• Marie-Cécile Naves

    Directrice de recherche à l’IRIS, directrice de l’Observatoire Genre et géopolitique

Après l’élection présidentielle de 2020, l’analyse de la sociologie du vote avait mis en évidence que la jeunesse progressiste avait largement soutenu Joe Biden. L’engagement associatif, militant et citoyen des jeunes générations en faveur du féminisme, de l’écologie, de l’antiracisme et de la réduction des inégalités socio-économiques (le tout étant évidemment lié) s’était aussi traduit dans les urnes. Il faut dire que les quatre années de Trump avaient laissé des traces profondes.

Désormais, le souvenir du trumpisme au pouvoir s’est émoussé. Il est même étranger aux primo-votants, celles et ceux qui étaient de jeunes adolescents, voire des enfants durant la présidence de Donald Trump : beaucoup ont de ce dernier une image relativement vague. Alors qu’en 2020, les deux tiers des moins de 30 ans avaient voté pour Biden, celui-ci accuserait, à cinq mois du scrutin, selon les enquêtes d’opinion, un retard important au sein de cette population. Cela ne signifie pas que les jeunes voteront majoritairement pour Trump : ils peuvent être tentés par les candidats indépendants ou par l’abstention. Ou voter Biden in fine.

Si la gestion, par la Maison-Blanche (et au moins autant ce qui en est perçu), de la guerre entre Israël et le Hamas risque de coûter des voix au président sortant chez les étudiants engagés à gauche, ce sujet n’est pas ce qui préoccupe le plus les moins de 30 ans : à l’instar des générations plus âgées, c’est l’inflation et plus particulièrement le pouvoir d’achat et le logement, mais aussi la santé (accès à une assurance quand on quitte le foyer parental, etc.) et l’accès aux droits qui figurent en tête des préoccupations. De l’avis des experts politiques travaillant avec les démocrates, l’équipe de Biden gagnerait donc à adapter ses messages en rappelant les acquis des quatre années écoulées (préservation et extension de l’Obamacare, annulation de près de 170 milliards de dollars de dette étudiante, etc.) et en communiquant sur la poursuite de ce programme en cas de réélection.

Parler de « jeunesse » en général n’a cependant pas beaucoup de sens. Il faut croiser l’âge avec la situation matérielle mais surtout le niveau de diplôme, l’origine et le genre. Autrement dit, pour bien comprendre ce qu’il se passe, l’analyse intersectionnelle (à laquelle se livrent du reste les deux candidats) est indispensable. Ainsi, Trump a accru sa popularité chez les jeunes hommes peu diplômés et issus des minorités noire ou latino. Le problème pour l’ancien président est qu’il ne s’agit pas d’électeurs fiables, tant ils figurent parmi ceux qui sont les moins sûrs d’aller voter. Et ce, d’autant plus que les républicains ont, dans de nombreux territoires, rendu l’accès aux urnes plus difficile pour ces populations, ce qui ne manque pas d’ironie. En revanche, Biden est à ce stade crédité de très bons scores chez les femmes et les hommes blancs diplômés du supérieur de tous âges, notamment les seniors, et chez les jeunes femmes de toutes origines, autant de catégories où la proportion d’électrices et d’électeurs certains de voter le 5 novembre est importante.

**Consigne 1:**
Répondez aux questions suivantes à partir du document.
(a) Quelle part des moins de 30 ans avait voté pour Biden en 2020 ?
(b) Quel montant de dette étudiante a été annulé, d’après le document ?
(c) Chez quels jeunes Trump a-t-il accru sa popularité ?
**Consigne 2:**
Pour chaque affirmation, indiquez si elle concorde avec le document par oui ou par non, en citant les mots du document qui tranchent.
(a) La guerre entre Israël et le Hamas est la première préoccupation des moins de 30 ans.
(b) Beaucoup de primo-votants n’ont qu’une image floue de Trump.
(c) Biden obtient de très bons scores chez les jeunes femmes de toutes origines.
**Consigne 3:**
Dressez la liste de toutes les causes en faveur desquelles, selon le document, les jeunes générations se sont engagées.

**Enregistrements extraits:**
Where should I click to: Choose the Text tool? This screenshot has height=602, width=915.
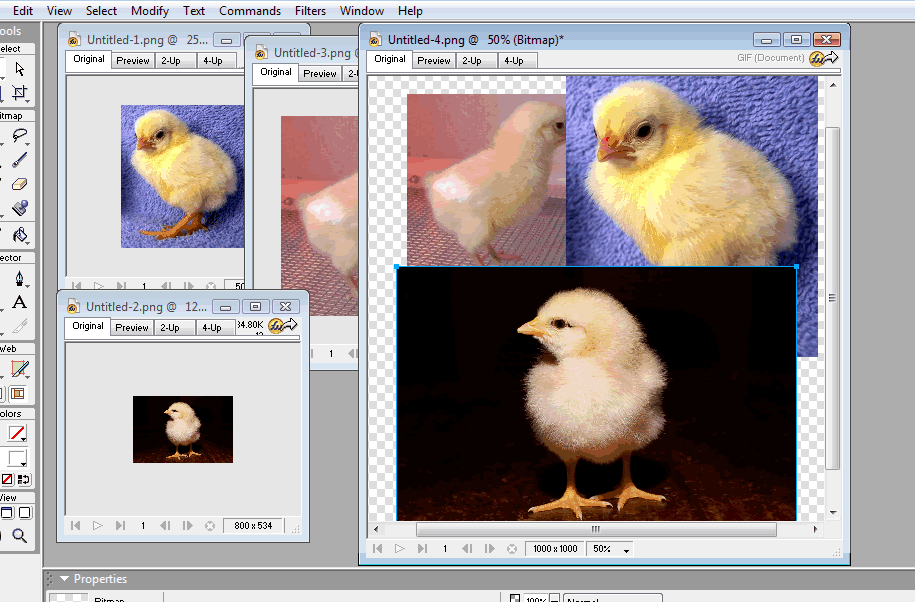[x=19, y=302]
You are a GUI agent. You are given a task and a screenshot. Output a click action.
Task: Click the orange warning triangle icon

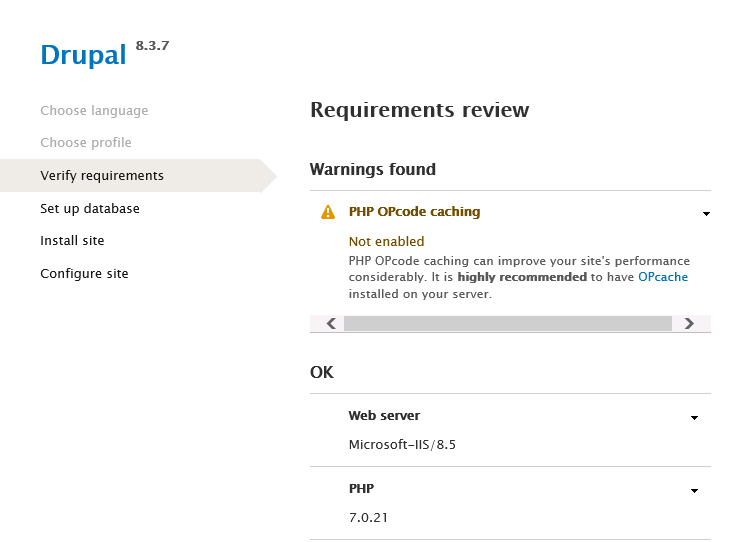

...

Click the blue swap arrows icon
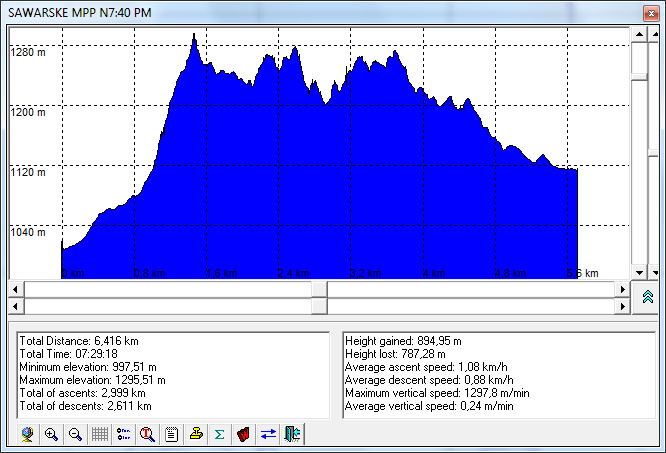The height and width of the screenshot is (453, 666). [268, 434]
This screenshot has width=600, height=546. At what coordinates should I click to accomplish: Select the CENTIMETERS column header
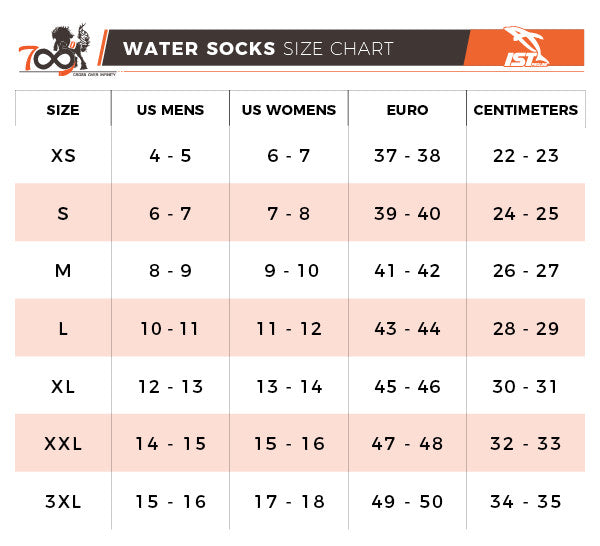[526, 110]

**Réponse attendue 1:**
(a) Les deux tiers.
(b) Près de 170 milliards de dollars.
(c) Chez les jeunes hommes peu diplômés et issus des minorités noire ou latino.

**Réponse attendue 2:**
(a) Non : « ce sujet n’est pas ce qui préoccupe le plus les moins de 30 ans ».
(b) Oui : « beaucoup ont de ce dernier une image relativement vague ».
(c) Oui : « Biden est à ce stade crédité de très bons scores chez les femmes et les hommes blancs diplômés du supérieur de tous âges, notamment les seniors, et chez les jeunes femmes de toutes origines ».

**Réponse attendue 3:**
- le féminisme
- l’écologie
- l’antiracisme
- la réduction des inégalités socio-économiques